Exercise aim
Using the excerpt on India's environmental problems below, decide whether each statement agrees with it, answering yes or no and quoting the deciding words: (a) the excerpt groups ground-water extraction beyond recharge with the natural-resource pressure factors; (b) it gives India's vehicle fleet as 35 crore in 2022; (c) it says cars and two-wheelers make up 75% of that fleet.

Selected excerpt

========================

Q2. Identify any six factors contributing to land degradation in India and group them as either "natural-resource pressure" or "policy/management failure".
L4 Analyse
Answer: Six factors include: (i) loss of vegetation due to deforestation, (ii) unsustainable fuelwood and fodder extraction, (iii) shifting cultivation, (iv) over-grazing and forest fires, (v) indiscriminate use of agro-chemicals, (vi) ground-water extraction beyond recharge. Of these, (i)–(iv) reflect natural-resource pressure; (v) and (vi) are policy/management failures that subsidise overuse and fail to enforce limits.
Q3. India's environmental problems are described as a "dichotomy — they are poverty-induced and at the same time due to affluence in living standards". Evaluate this claim.
L5 Evaluate
Answer: The claim is supported. Poverty side: the agriculture-dependent poor over-graze, fell fuelwood, encroach on forest land, and over-extract groundwater because they have no alternative — leading to land degradation and biodiversity loss. Affluence side: the industrial fleet of 35 crore vehicles (2022), with cars and two-wheelers at 85%, plus 17 categories of polluting industries identified by CPCB, drive air and water pollution in urban India. Hence policies must tackle both ends — poverty alleviation and affluence-side regulation — for environmental relief.
Q4. (HOT) Compare the Montreal Protocol (1987) and the Kyoto Protocol (1997) on three dimensions: target pollutants, scope of obligations, and observable success.

========================

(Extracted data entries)
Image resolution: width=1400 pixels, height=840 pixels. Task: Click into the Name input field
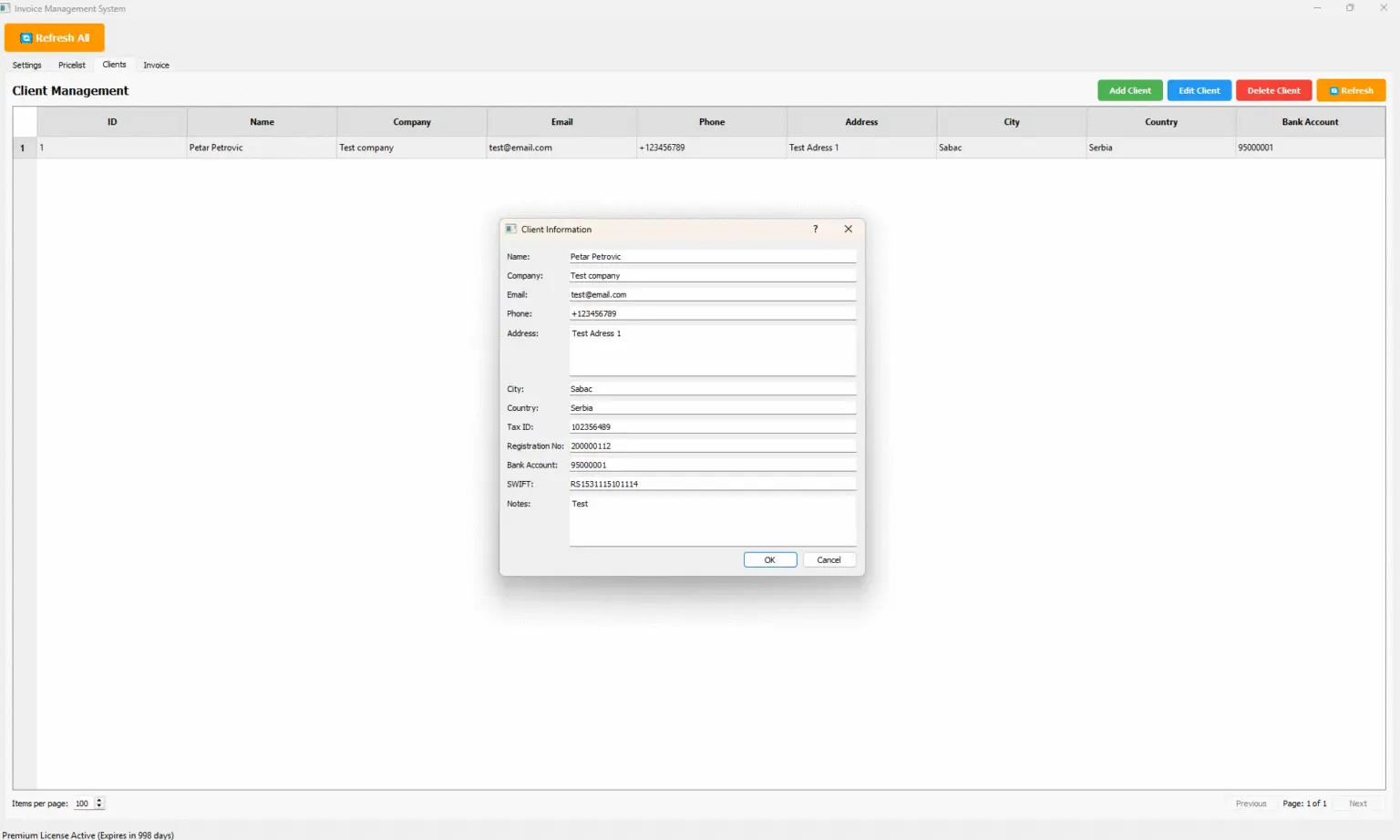[712, 257]
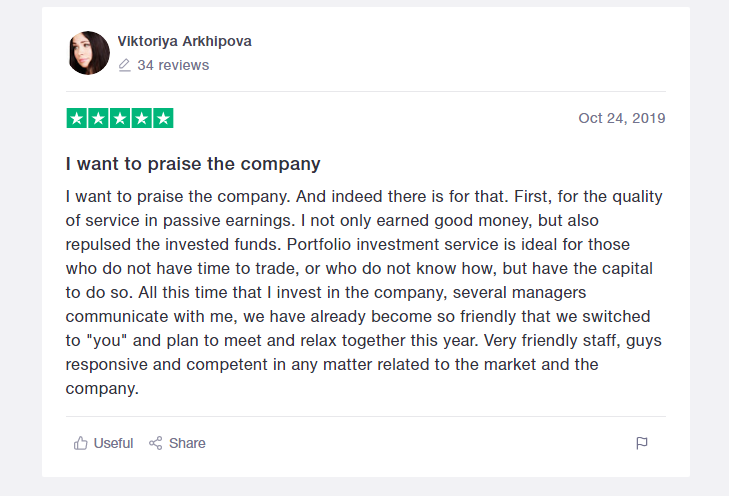Open the review title "I want to praise the company"
729x496 pixels.
coord(193,163)
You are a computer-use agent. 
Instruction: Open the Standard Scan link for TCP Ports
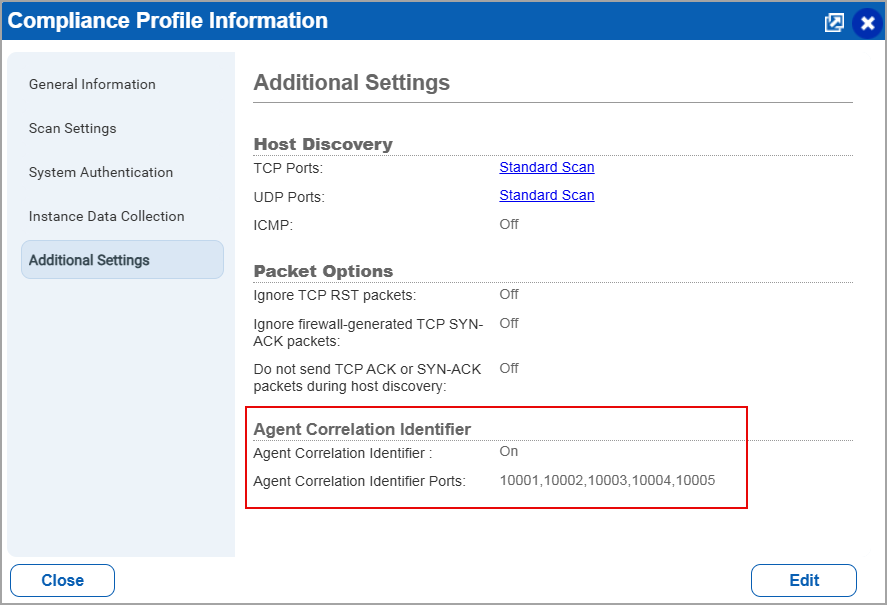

========================

Solution for this problem
(a) No: "(v) and (vi) are policy/management failures that subsidise overuse and fail to enforce limits."
(b) Yes: "the industrial fleet of 35 crore vehicles (2022)"
(c) No: "with cars and two-wheelers at 85%"